Does -ntg depend on the number of kpoints you use? And if you can also tell me how much more the simultaneous jobs options speed up the calculation then that would be greatly appreciated! I have tried to increase the simultaneous jobs but it doesn't seems to really speed up the calculation... maybe it has to do with how I specified other paramters (-npool, -ntg, etc. )

I am trying to find the best way to speed-up the calculation, but so far it has been trials and errors. I would like to understand this setting more, and know how to speed-up my calculation.


1 Answer 1


From the MAESTRO help system we got that the calculation is run using the driver periodic_dft_driver.py:

usage: $SCHRODINGER/run periodic_dft_gui_dir/periodic_dft_driver.py
       [-h] -cfg_file CFG_FILE [-TPP THREADS] [-nimage NIMAGE]
       [-npools NPOOLS] [-ntg NTG | -nband NBAND] [-qargs QARGS]
       [-HOST <hostname>]

Driver that runs Quantum ESPRESSO workflows. Copyright Schrodinger, LLC. All
rights reserved.

positional arguments:
  input_file          Input structures.

optional arguments:
  -h, -help           Show this help message and exit.
  -cfg_file CFG_FILE  Path to the config file. (default: None)
  -TPP THREADS        Number of threads to use for each job. (default: 1)
  -qargs QARGS        Set arguments to pass to the queue manager. (default:

Quantum ESPRESSO parallel options:
  -nimage NIMAGE      Number of images (points in the configuration space)
                      (default: 1)
  -npools NPOOLS      Number of K-point groups to run in parallel (default: 1)
  -ntg NTG            Number of task groups to run in parallel (default: None)
  -nband NBAND        Number of bands to run in parallel (default: None)

Job Control Options:
  -HOST <hostname>    Run job remotely on the indicated host entry. (default:

Look for slides 10-21 for parallel options in this document.

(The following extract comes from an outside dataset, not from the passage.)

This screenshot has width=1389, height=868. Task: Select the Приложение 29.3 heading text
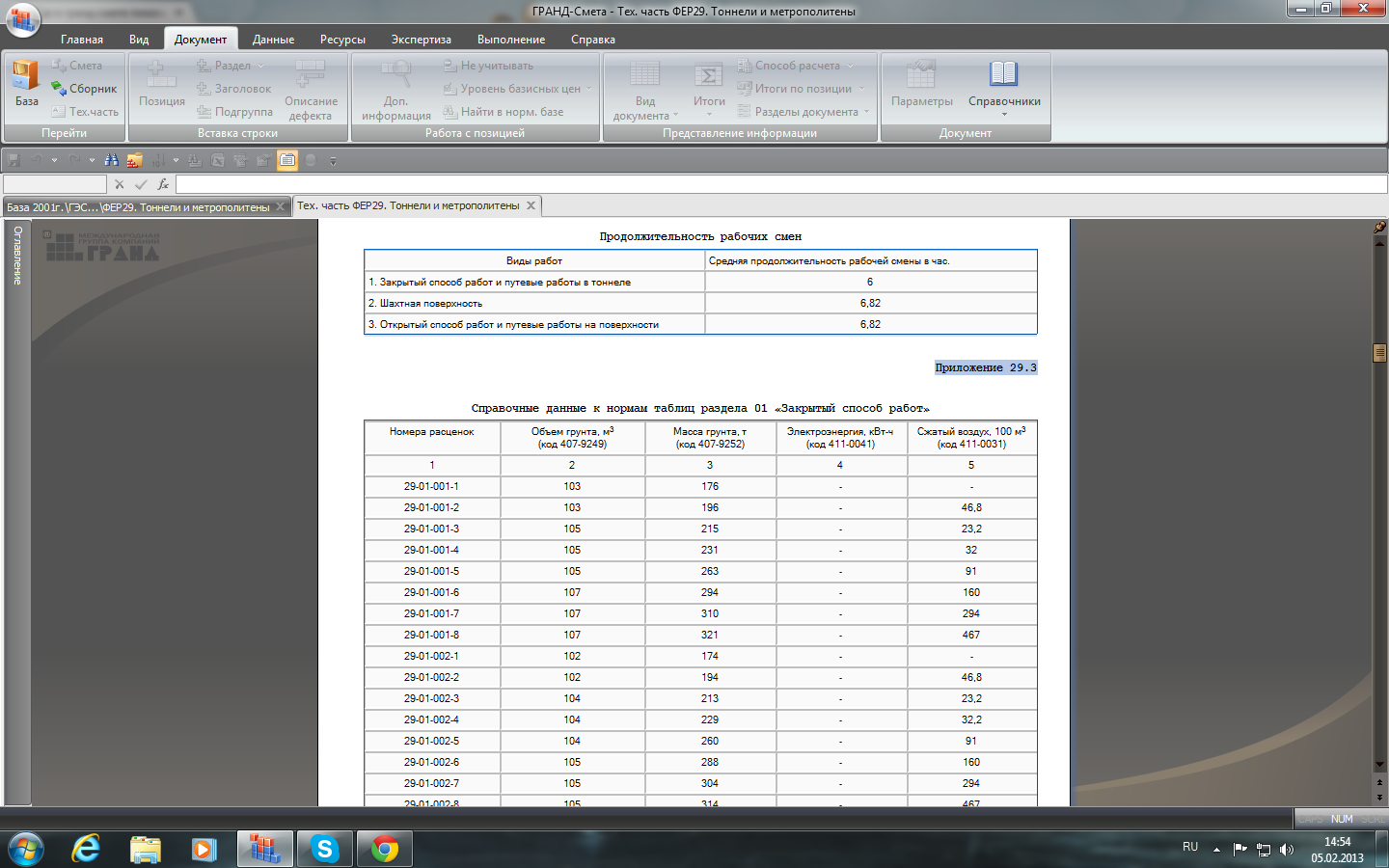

About k-points and $n_{pools}$:

k-point parallelization

If the simulation consists in different k-points, those can be distributed among $n_{pools}$ pools of CPUs.

K-points are typically independents: the amount of communications is small

When there is a large number of k-points this layer can strongly enhance the scalability

By definition, $n_{pools}$ must be a divisor of the total number of k-points:

mpirun –np 64 pw.x –npool 4 –input inputfile.inp

About task-group parallelization and $ntg$

Each plane-wave group of processors is split into $n_{task}$ task groups of $n_{FFT}$ processors, with $n_{task} \times n_{FFT}= n_{PW}$;

each task group takes care of the FFT over $N_e/n_t$ states.

Used to extend scalability of FFT parallelization.

Example for 1024 processors –divided into $n_{pool}= 4$ pools of $n_{PW} = 256$ processors, –divided into $n_{task} = 8$ tasks of $n_{FFT} = 32$ processors each; –Subspace diagonalization performed on a subgroup of $n_{diag} = 144$ processors:

mpirun –np 1024 pw.x –npool 4 –ntg 8 –ndiag 144 –input inputfile.inp

About speeding up your calculations, the last 4 slides are about the QE scalability and this link can help.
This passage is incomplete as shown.